OK, forgetting the blog post for now, let me see if I can boil down the chain of thought (and flag up some problems).

1) The function outputs all positive integers that have a Collatz chain to 1 (necessarily because we can reverse the process to find the ‘input’ for any given ‘output’.)
2) We can at least imagine a process of putting all odd numbers (with the restriction of inputs to numbers where q < 1/4*2^n) through the function.
3) Any odd positive integer that has a Collatz chain to 1 can be uniquely generated by the function without duplicates. (I hope you can see this works now...)
4) This suggests a few possible strategies – the one I am pursuing right now is to use the function to ‘count’/estimate positive integer solutions in a particular region.
5) The number we input to the function determines what level of Collatz chain the output number has. (eg for the input 3825 = 4096 - 256 - 8 - 4 -2 -1 the output is a level 5 Collatz chain - 15 - 23 -35 - 53 -5 -1).
6) We can use Pascal's triangle to describe the pattern of input numbers thus:
At 2^n = 8 we have 1 level 1 input,
At 2^n = 16 we have 1 level 1, 1 level 2,
At 2^n =32 we have 1 level 1, 2 level 2, 1 level 3
At 2^n = 64 we have 1 level 1, 3 level 2, 3 level 3, 1 level 4
7) As the level rises, the power of 3^n we divide by to find a result also rises – so the density of ‘all outputs’ (as opposed to integer outputs) below a bound is always rising. (The total density of integer outputs only increases very slowly, which is why we only have a few hundred integer results up to 10 million, but these are concentrated into the lower numbers).
8 ) For each level we have a decent initial estimate of the proportion of input numbers that result in a positive integer output:
1 in 2 level 1 numbers
1 in 6 level 2 numbers
1 in 18 level 3 numbers etc
(For instance, for q = 3, exactly one of 16-5, 32-5, 64-5, 128-5, 256-5, 512-5 must be divisible by 9 and thus give a positive integer result.)*
9 ) So we can theoretically use the function to estimate how many positive integer results for levels 1 to x there are under a bound N.** (roughly speaking, by only considering level 1 inputs up to 3N, level 2 inputs up to 9N, level 3 inputs up to 27N etc.)
10) Exploring this estimation method further suggests that each time we double N, we can double our estimate of integer solutions (so long as we can increase the range of levels under consideration)***
(11) Given that we know the integers are ‘full’ for a long way, this would suggest that all integers will continue to have Collatz chains to 1.

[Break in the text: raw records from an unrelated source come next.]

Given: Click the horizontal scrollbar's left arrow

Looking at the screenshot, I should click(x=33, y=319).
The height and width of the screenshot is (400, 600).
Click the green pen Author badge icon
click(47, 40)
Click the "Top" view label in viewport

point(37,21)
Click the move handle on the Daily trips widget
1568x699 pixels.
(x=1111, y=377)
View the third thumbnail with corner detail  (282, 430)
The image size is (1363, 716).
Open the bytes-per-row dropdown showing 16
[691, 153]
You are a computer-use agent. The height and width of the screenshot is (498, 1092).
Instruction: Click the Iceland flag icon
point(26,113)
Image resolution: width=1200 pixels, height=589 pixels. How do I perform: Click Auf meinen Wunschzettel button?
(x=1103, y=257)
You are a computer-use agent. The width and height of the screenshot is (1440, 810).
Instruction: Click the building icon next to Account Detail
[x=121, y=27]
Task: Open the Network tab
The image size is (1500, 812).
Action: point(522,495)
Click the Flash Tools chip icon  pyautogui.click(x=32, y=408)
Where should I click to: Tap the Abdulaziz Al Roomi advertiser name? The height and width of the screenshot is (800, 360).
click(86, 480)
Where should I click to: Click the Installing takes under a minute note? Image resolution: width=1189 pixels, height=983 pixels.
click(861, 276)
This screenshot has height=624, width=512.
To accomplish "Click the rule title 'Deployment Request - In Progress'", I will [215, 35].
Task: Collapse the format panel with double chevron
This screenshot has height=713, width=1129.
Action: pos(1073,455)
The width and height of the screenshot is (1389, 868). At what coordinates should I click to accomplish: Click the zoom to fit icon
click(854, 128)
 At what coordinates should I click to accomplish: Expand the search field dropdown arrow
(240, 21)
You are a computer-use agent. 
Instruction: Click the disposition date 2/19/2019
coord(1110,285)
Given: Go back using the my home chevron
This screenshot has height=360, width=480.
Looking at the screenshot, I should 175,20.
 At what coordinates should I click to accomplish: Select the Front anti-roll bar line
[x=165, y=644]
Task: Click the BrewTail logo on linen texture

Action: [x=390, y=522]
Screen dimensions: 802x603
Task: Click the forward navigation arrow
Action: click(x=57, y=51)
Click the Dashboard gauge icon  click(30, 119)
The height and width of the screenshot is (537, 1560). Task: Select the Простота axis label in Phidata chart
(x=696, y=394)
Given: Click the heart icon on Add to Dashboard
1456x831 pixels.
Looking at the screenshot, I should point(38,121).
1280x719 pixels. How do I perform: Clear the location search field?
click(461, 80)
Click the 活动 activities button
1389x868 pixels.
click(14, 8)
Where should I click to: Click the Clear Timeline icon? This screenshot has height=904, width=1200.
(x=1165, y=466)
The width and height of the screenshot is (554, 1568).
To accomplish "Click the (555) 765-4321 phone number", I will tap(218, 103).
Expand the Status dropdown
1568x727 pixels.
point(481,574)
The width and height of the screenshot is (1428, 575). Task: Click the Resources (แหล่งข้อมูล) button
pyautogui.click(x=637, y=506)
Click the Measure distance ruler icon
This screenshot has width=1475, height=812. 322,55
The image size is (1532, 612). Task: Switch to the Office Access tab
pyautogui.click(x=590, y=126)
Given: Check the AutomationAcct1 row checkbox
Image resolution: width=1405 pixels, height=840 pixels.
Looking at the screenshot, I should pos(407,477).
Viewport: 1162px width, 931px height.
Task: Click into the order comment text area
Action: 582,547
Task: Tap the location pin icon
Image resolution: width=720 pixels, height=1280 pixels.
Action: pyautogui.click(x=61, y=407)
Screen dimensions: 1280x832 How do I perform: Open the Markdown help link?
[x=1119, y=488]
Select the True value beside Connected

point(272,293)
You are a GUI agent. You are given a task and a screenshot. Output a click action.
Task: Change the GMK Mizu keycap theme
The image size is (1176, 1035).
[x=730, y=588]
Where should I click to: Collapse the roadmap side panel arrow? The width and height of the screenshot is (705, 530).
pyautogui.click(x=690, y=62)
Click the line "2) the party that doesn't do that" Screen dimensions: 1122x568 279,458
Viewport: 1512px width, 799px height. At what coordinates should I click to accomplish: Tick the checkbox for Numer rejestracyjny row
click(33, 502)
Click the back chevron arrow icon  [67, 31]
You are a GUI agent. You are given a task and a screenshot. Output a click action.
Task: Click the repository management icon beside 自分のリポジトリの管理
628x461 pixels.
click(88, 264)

*Problem 1 – however, using this as an estimate for 'all level 2 numbers' or 'all level n numbers’ has some complications, in spite of being pretty accurate in practise.
**Problem 2 - the estimation method comes with some provisos, which can be a bit thorny...
*** Problem 3 - note the weasel words 'suggests that'. I'm pretty sure this is correct, but haven't pinned down a way to show it is necessary.

Last edited by Hedge; August 28th, 2014 at 03:29 AM.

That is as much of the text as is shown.